Water Water Everywhere - National Poetry Day 2013

I was struggling with what to post on today when I noticed that it is National Poetry Day and this years theme is "Water, water everywhere" which is apt as I have been on the high seas for most of the last month and the weather here in Cornwall forecasts a solid day of torrential rain with possible flooding. 

Click here for a beautiful hymn - "The Clouds Veil."


 This image above is taken from my previous post on Rainy Day Prayers Poems and Blessings from here.
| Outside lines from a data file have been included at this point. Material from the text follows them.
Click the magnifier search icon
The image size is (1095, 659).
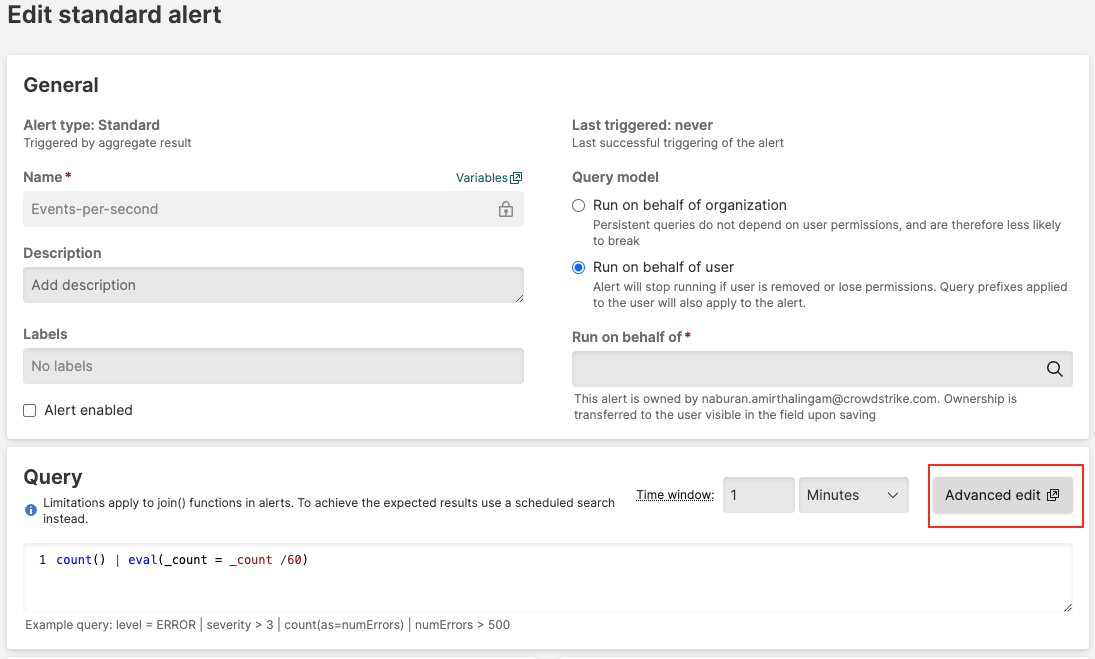(x=1054, y=369)
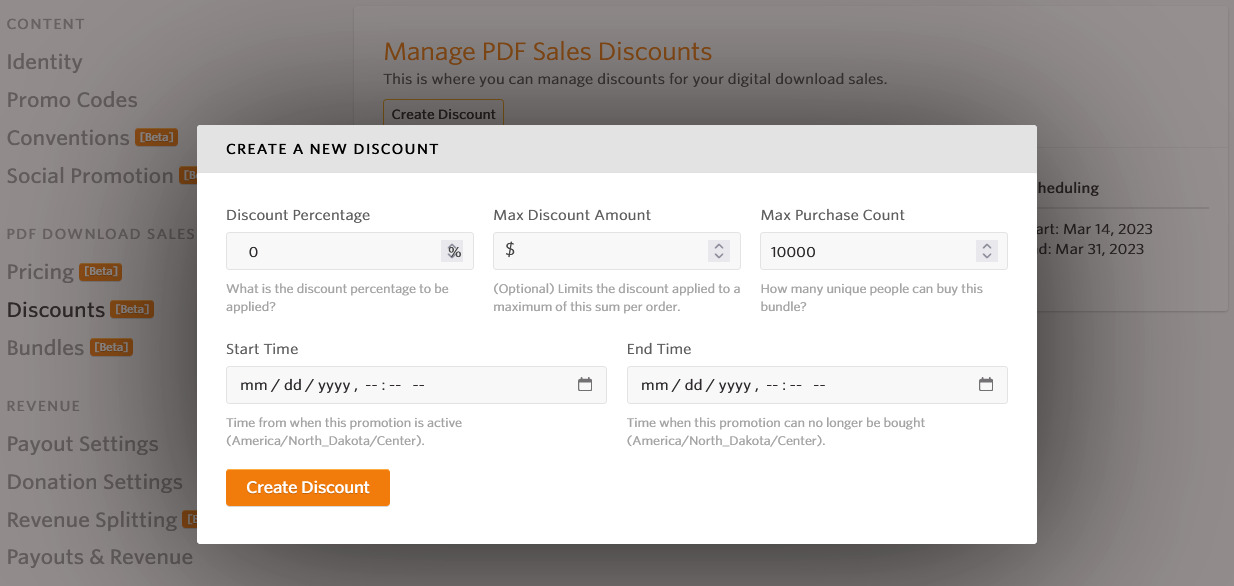Click the Start Time date field
The image size is (1234, 586).
click(416, 385)
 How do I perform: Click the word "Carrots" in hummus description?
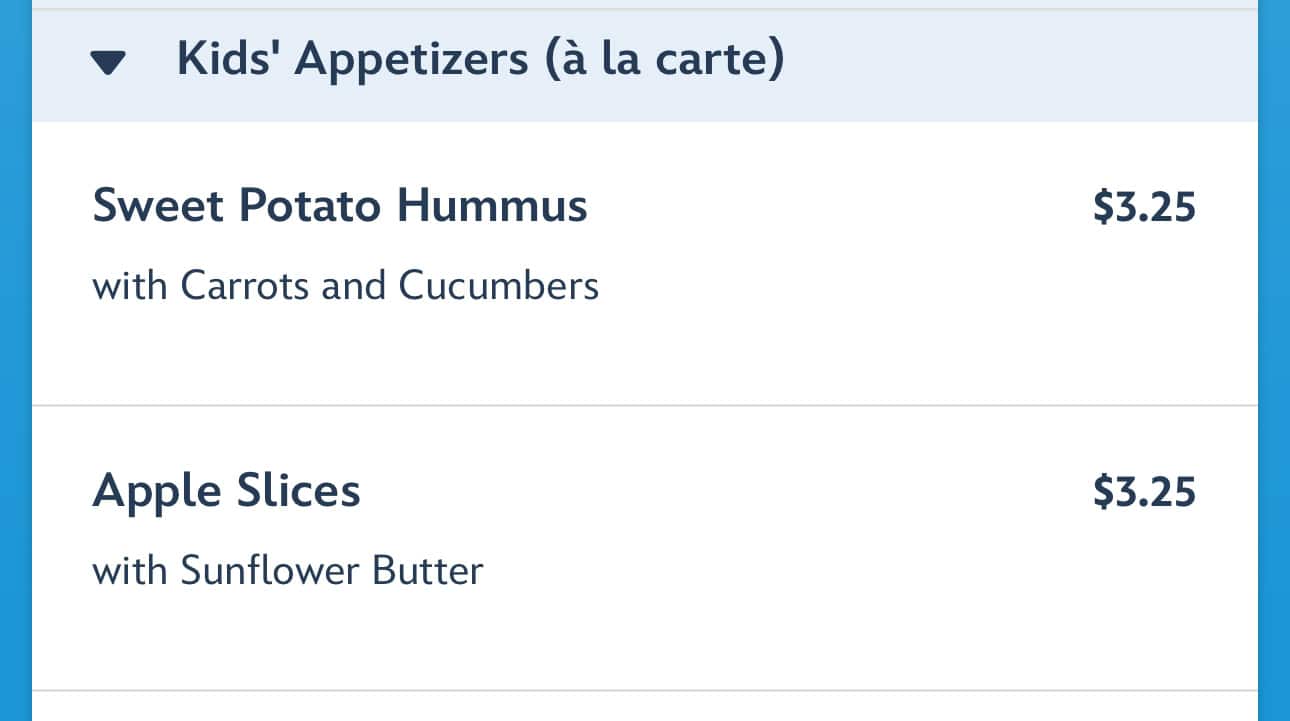point(245,286)
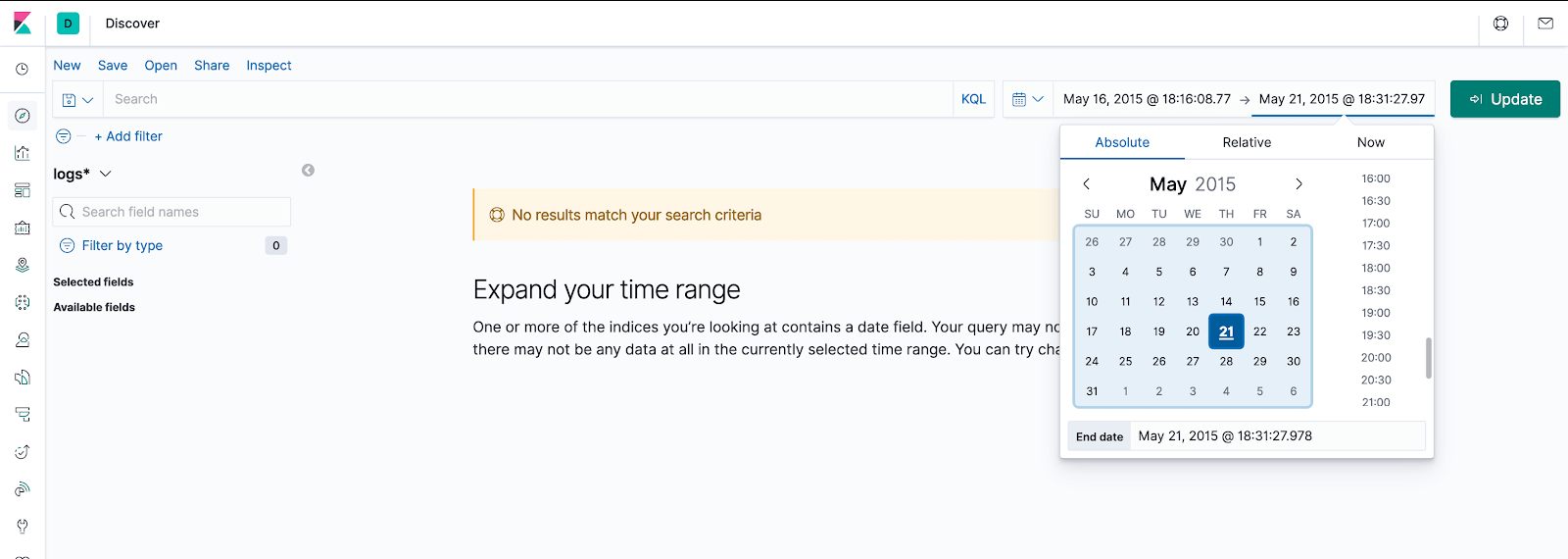Click the newsfeed mail icon
Image resolution: width=1568 pixels, height=559 pixels.
[x=1545, y=24]
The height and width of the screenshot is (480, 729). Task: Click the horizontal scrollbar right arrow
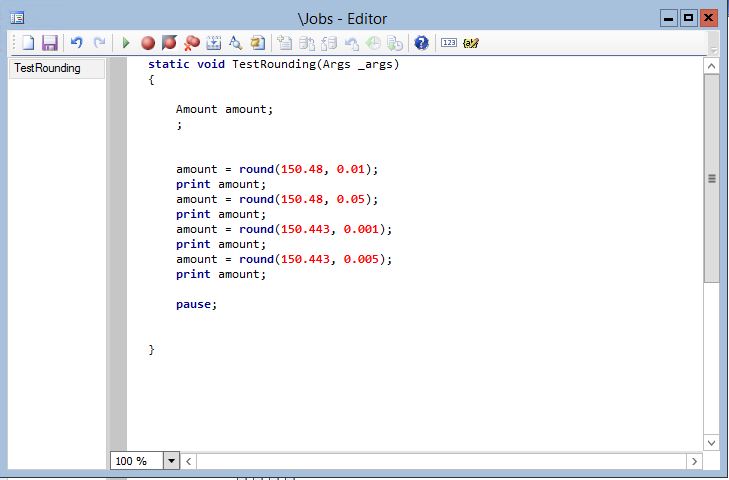(695, 461)
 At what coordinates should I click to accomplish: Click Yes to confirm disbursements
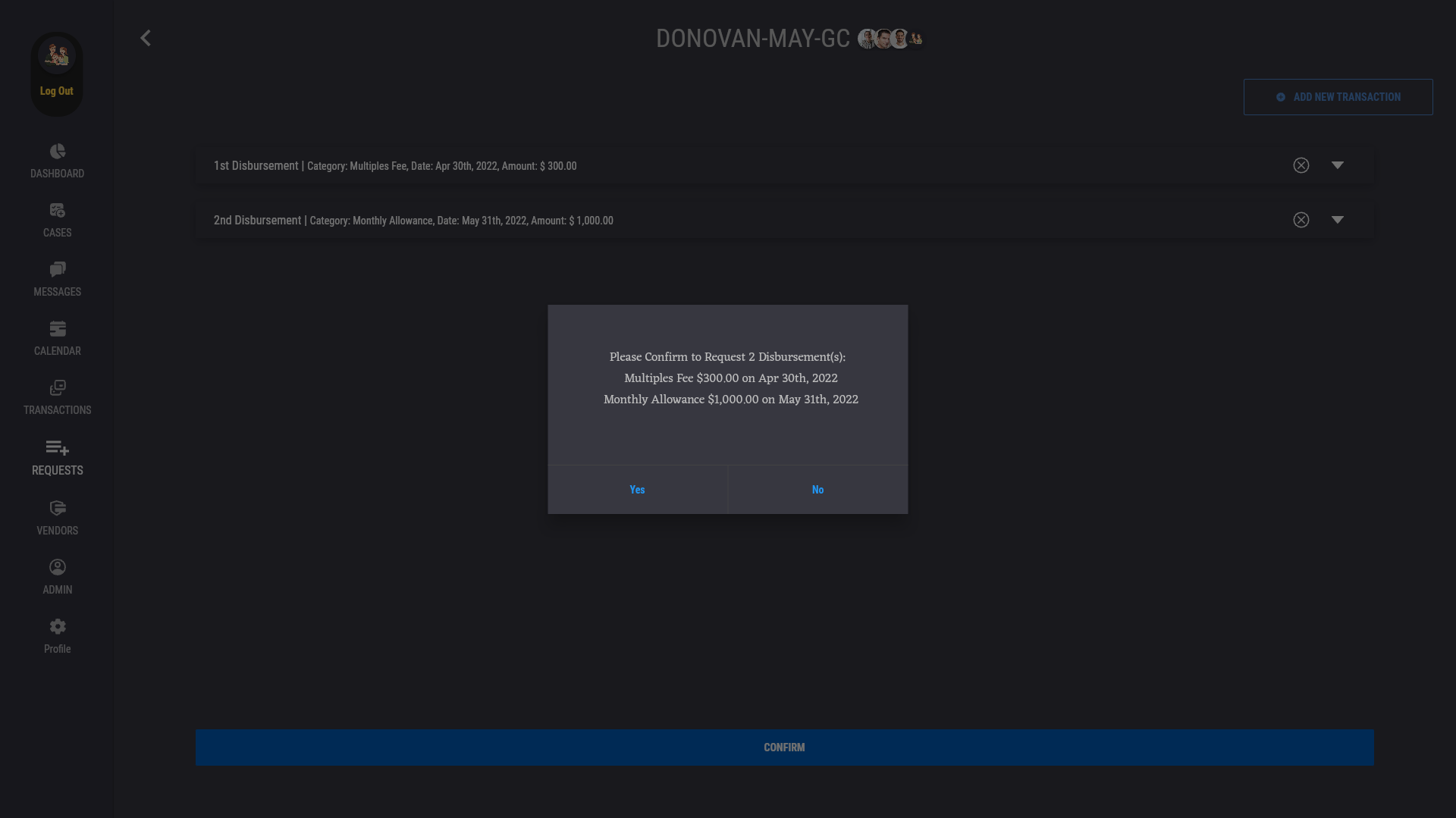pyautogui.click(x=637, y=490)
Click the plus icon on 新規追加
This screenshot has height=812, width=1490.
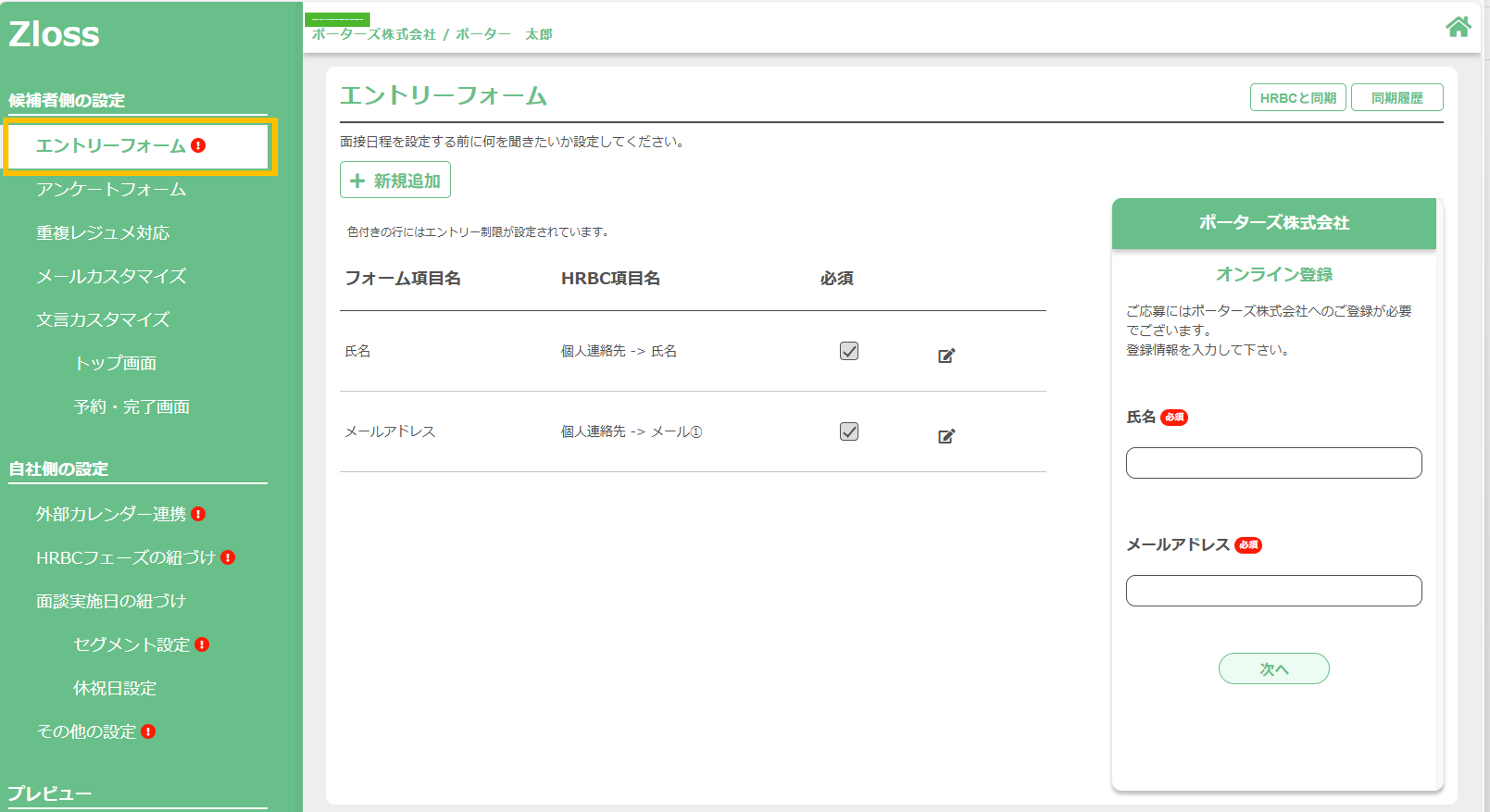click(x=357, y=180)
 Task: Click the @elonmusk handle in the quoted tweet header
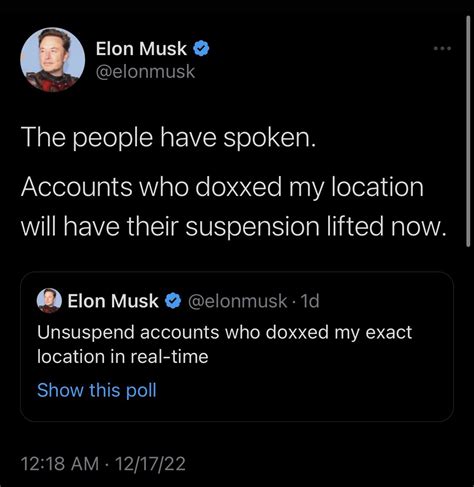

 This post also features the late and great Seamus Heaney's poem the Rainstick which I've added below and I've added a link: Click here, for a fresh article on Heaney from Thinking Faith, the Online Journal of The British Jesuits, by Edel McClean, who pays tribute to the life and work of a man whose death, according to his fellow poet, Don Paterson, ‘seems to have left a breach in the language itself’.

The Rainstick

Up-end the stick and what happens next

Is a music that you never would have known

To listen for. In a cactus stalk

Downpour, sluice-rush, spillage and backwash

Come flowing through. You stand there like a pipe

Being played by water, you shake it again lightly

And diminuendo runs through all its scales

Like a gutter stopping trickling. And now here comes

A sprinkle of drops out of the freshened leaves,

Then subtle little wets off grass and daisies;

The glitter-drizzle, almost-breaths of air.

Up-end the stick again. What happens next

Is undiminished for having happened once,

Twice, ten, and thousand times before.

Who cares if all the music that transpires

Is the fall of grit or dry seeds through a cactus?

You are like a rich man entering heaven

Through the ear of a raindrop. Listen now again. 

and that in turn leads me to one of my favourite pieces of music,
Gabriel's Oboe from the 1986 film The Mission 

Here's the complete and so utterly sublime version of  Ennio Morricone's Gabriel's Oboe and The Falls played by Yo-Yo Ma

The Persian poet Rumi gave us a wise saying 
“Not only the thirsty seek the water, the water as well seeks the thirsty.”

 Wittgenstein said that “The world we live in is the words we use.”
So it's also a timely day to reflect on that too and how I might take more care of the way I choose language to express myself.